NOTES
The Woman Who Survived
The other day while canvassing, I met a woman in her 50s who told me the issue she cares most about is public safety—especially youth violence.
She didn’t talk in talking points.
She talked about culture. About emotional intelligence. About adults raising kids without the tools to process anger or pain.
She said we talk too much about punishment on the back end and not enough about what we’re doing to keep young people from falling into harm in the first place.
She believes we need more police and that we also need officers who look like the communities they serve. She knows how hard that is because of stigma, history, and distrust.
Then she told me her story.
She grew up in Gary. Her father was a career criminal. Her mother raised her on welfare. She decided early she didn’t want that life.
She went to the library to teach herself.
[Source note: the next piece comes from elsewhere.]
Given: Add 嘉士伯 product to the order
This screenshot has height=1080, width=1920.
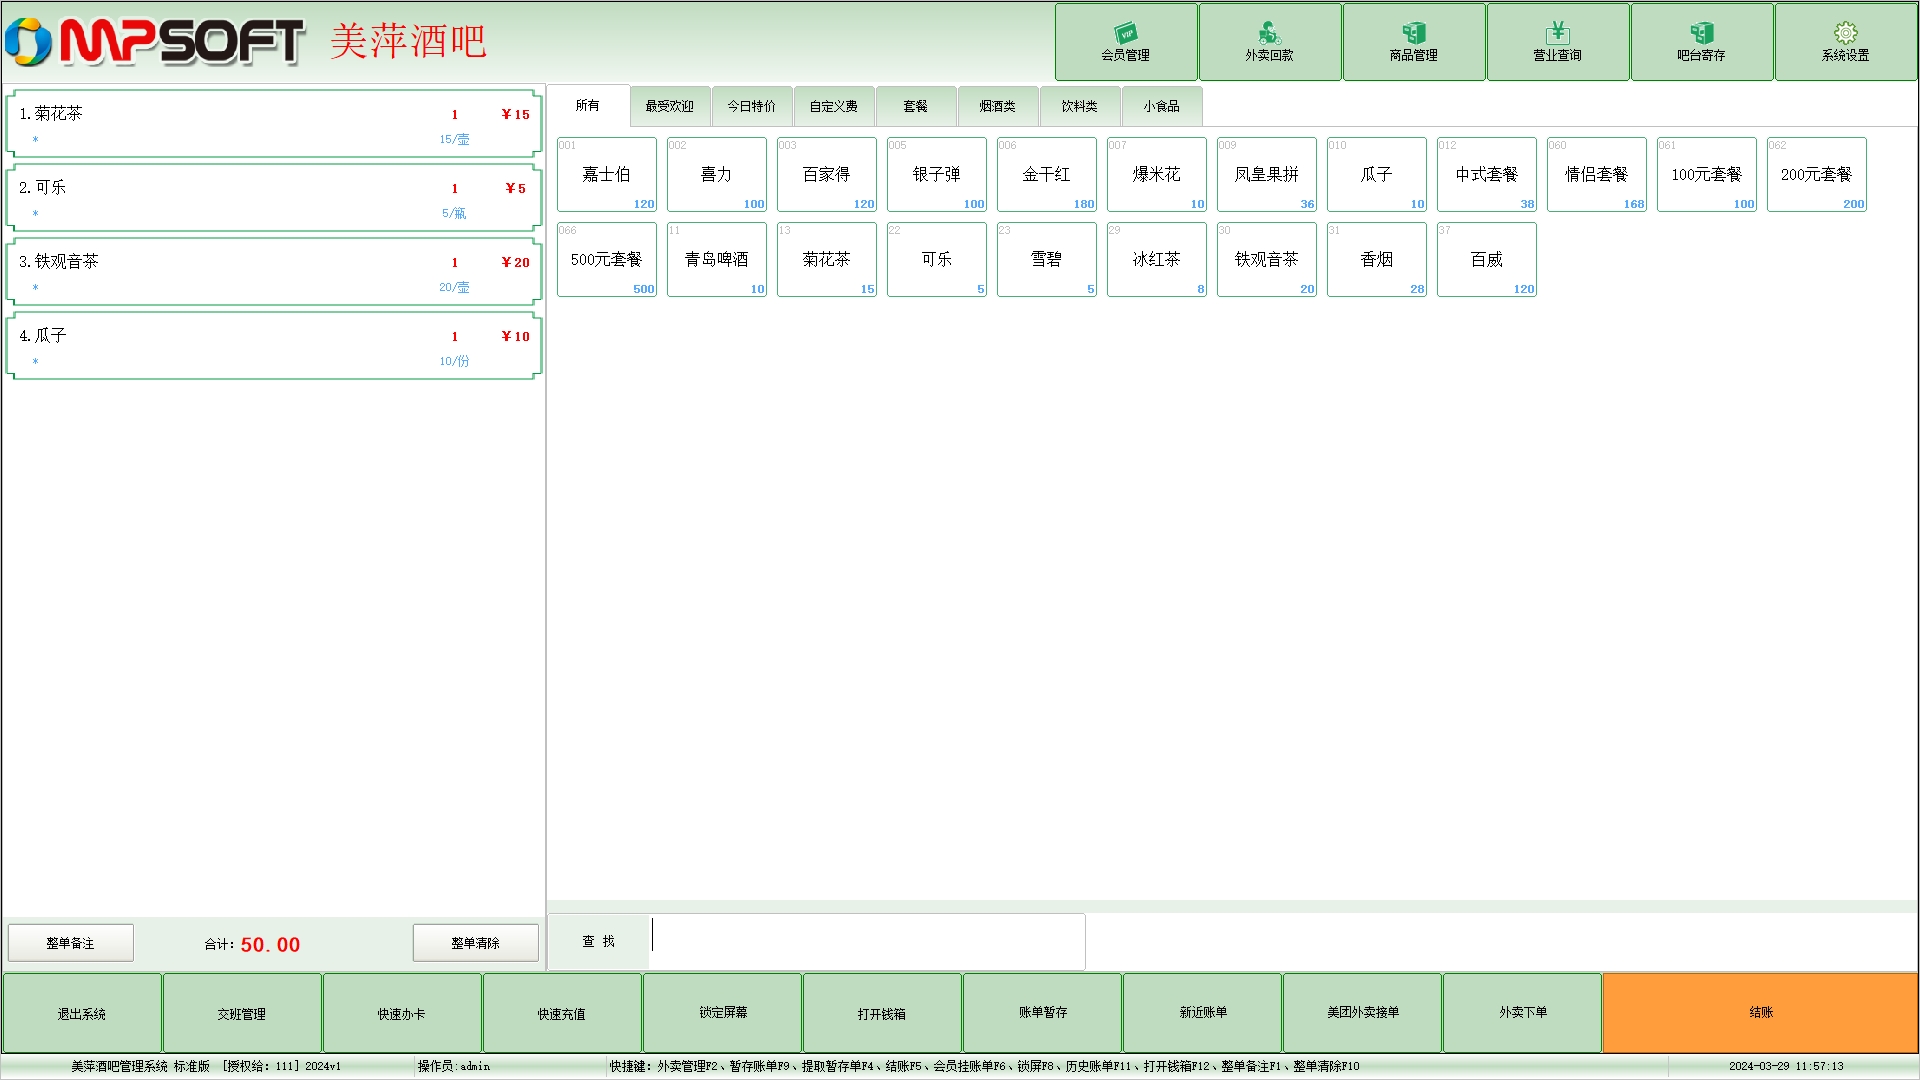Looking at the screenshot, I should pos(606,175).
Took the South Shore Line to Chicago just to walk the Magnificent Mile just to see something different.
She raised two children on her own. One is a Purdue-trained computer engineer with an advanced degree. The other works at a Fortune 100 company.
She herself is a nurse.
And then, quietly, she told me that a year ago, during breast cancer treatment, her husband shot her. The gun jammed. She survived.
She told me it was supposed to be a murder-suicide. She believes she’s alive because of a series of small miracles.
When she finished, she looked at me and said something simple: “All I’ve ever known here is the name. But I haven’t seen the work.”
She said people care less about labels than outsiders think. They care about effort. Presence. Results.
She told me that the fact I was standing on her doorstep—listening—mattered.
“You don’t have these conversations unless you show up.”